Set problem: Pull out every line of the material below that contains the word "Click", matching its capitalization exactly.

(Stored data)
- - -

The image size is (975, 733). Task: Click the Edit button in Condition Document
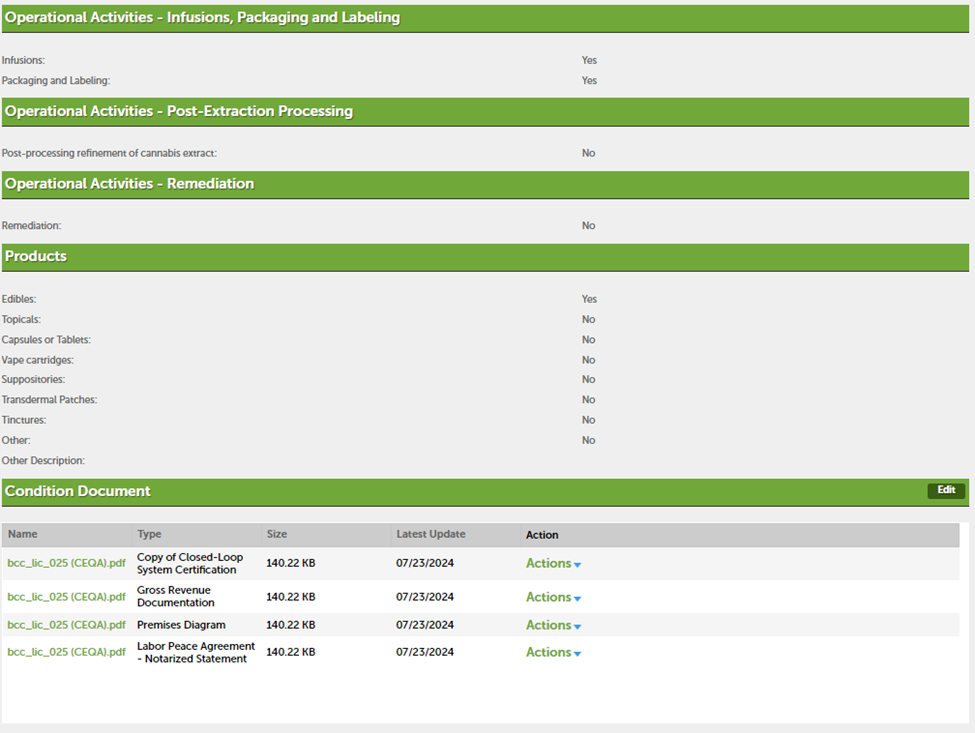945,491
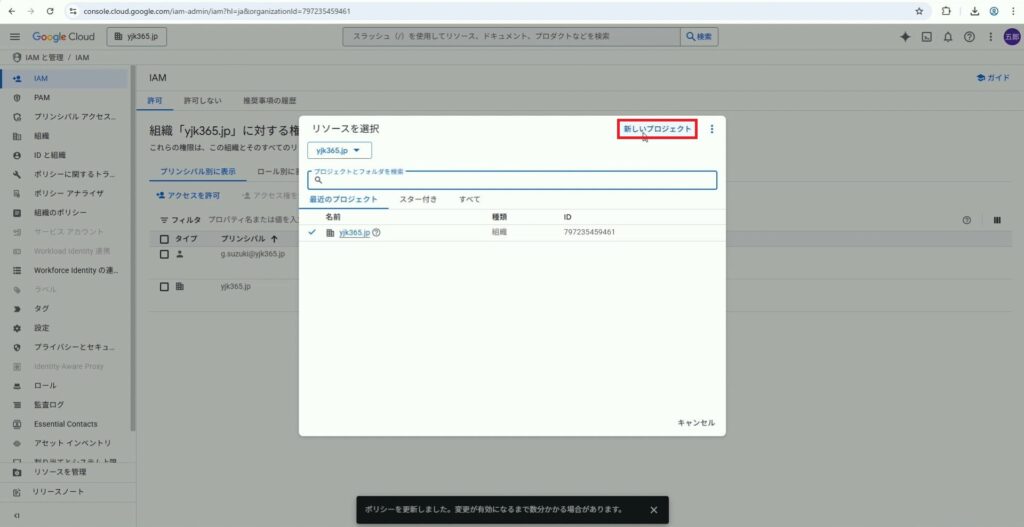Open the Gemini sparkle assistant icon
1024x527 pixels.
(x=905, y=36)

- - -

Exercise solution:
The image size is (975, 733). Task: Click the Edit button in Condition Document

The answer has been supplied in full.